Charlotte Brontë

Nació en Thornton (Yorkshire) el 21 de abril de 1816, y murió en Haworth, en el West Riding del Yorkshire, el 31 de marzo de 1855.

Hija del pastor an­glicano Patrick Brontë, vivió con sus cuatro hermanas y el hermano Branwell durante la mayor parte de su infancia en medio de una salvaje vegetación, desolado paisaje que luego habría de reaparecer siempre como fondo de los fantásticos y románticos episo­dios de sus novelas y de las de su hermana Emily (v.).

Los primeros años de la futura escritora estuvieron marcados por la desgra­cia: en 1821 perdió a su madre, y la familia quedó confiada a los cuidados de una tía materna; y cuatro años después murieron tuberculosas las dos hermanas mayores, Mary y Elizabeth, a causa del deficiente tra­to recibido en el Instituto de Cowan Bridge para hijos de eclesiásticos, centro docente en el cual también Charlotte vivió duran­te algún tiempo.

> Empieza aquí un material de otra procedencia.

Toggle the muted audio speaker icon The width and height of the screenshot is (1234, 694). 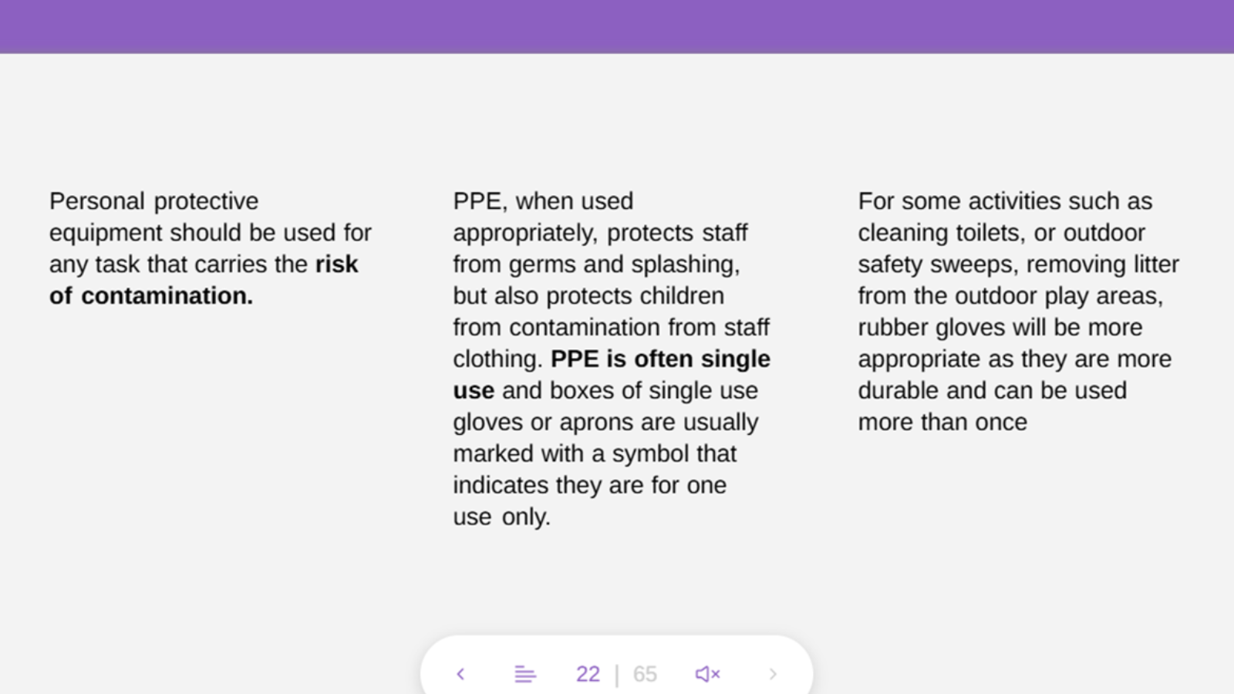707,674
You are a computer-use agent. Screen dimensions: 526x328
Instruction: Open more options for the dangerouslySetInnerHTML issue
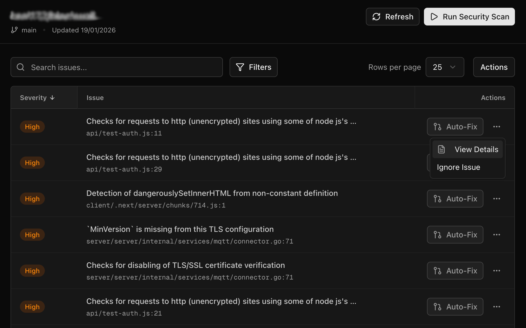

Vuelta a su hogar, pasó seis años de completa libertad en contacto directo con la naturaleza; tras una sumaria educación recibida de su padre, frecuentó a lo largo de un año la cercana escuela de Roe Head, a donde regresó en 1835 como profesora. En 1842 llevó a cabo el paso quizá más decisivo de su existencia: junto con Emily fue enviada a

estudiar el fran­cés en el Pensionado Héger de Bruselas. Forzada a volver a su casa por la muerte de la tía, en 1843 dirigióse de nuevo a la escuela belga con un modesto empleo do­cente, y entonces se produjo su primera experiencia amorosa; y aun cuando su afec­to hacia el director del pensionado perma­neciera absolutamente platónico, Charlotte inspiró en él su primera novela, El profe­sor (v.), que, rechazada por los editores, apareció con carácter póstumo.

En 1844 re­gresó a Haworth. Falló su proyecto de fun­dar una escuela, y el hermano, cada vez más dado al vicio, murió de «delirium tremens» en 1848, debido al abuso de los estu­pefacientes y del alcohol. Y así, la escritora buscó — junto con sus hermanas Emily y Anne — el desahogo de sus apasionados sentimientos en el arte.

En 1846 las tres publi­caron un volumen de versos, Poesías de Currer, Ellis y Acton Bell (v.), del que únicamente se vendieron dos ejemplares. En realidad, Charlotte poseía unas facultades literarias eminentemente narrativas, y ya antes de escribir El profesor, había com­puesto como pasatiempo (de Í829 a 1845), junto con sus hermanas y el hermano, cuen­tos pavorosos (denominados Legends of Angria y situados en un ambiente muy afín al de la narrativa negra y de las obras de Byron).

La novela Jane Eyre (v.), publicada en 1847, obtuvo, en efecto, un notable éxi­to, y de ella apareció el año siguiente una segunda edición, dedicada a Thackeray; como Cumbres borrascosas (v.), de su hermana Emily, dicha obra ofrece un carácter melodramático y terrorífico, en el que influ­yó no poco la agobiadora presencia del pai­saje de su infancia.

Mientras tanto, el des­tino seguía mostrándose cruel con la familia, y también Emily y Anne murieron minadas por la tuberculosis. Charlotte volvió a escri­bir, y el nuevo dolor quedó reflejado en algunos capítulos de la novela siguiente, Shirley (1849, v.), amenizada, sin embargo, por lozanas pinceladas humorísticas y descripciones serenas y bucólicas; el eco de su amor insatisfecho reaparece en la obra más madura, Villette (v.), de 1853. Tras la muer­te del padre, ocurrida este mismo año, la escritora casóse con el asistente parroquial de aquél, el reverendo A. B. Nicholls; su débil constitución, empero, no resistió mu­cho tiempo, y Charlotte murió en el primer embarazo.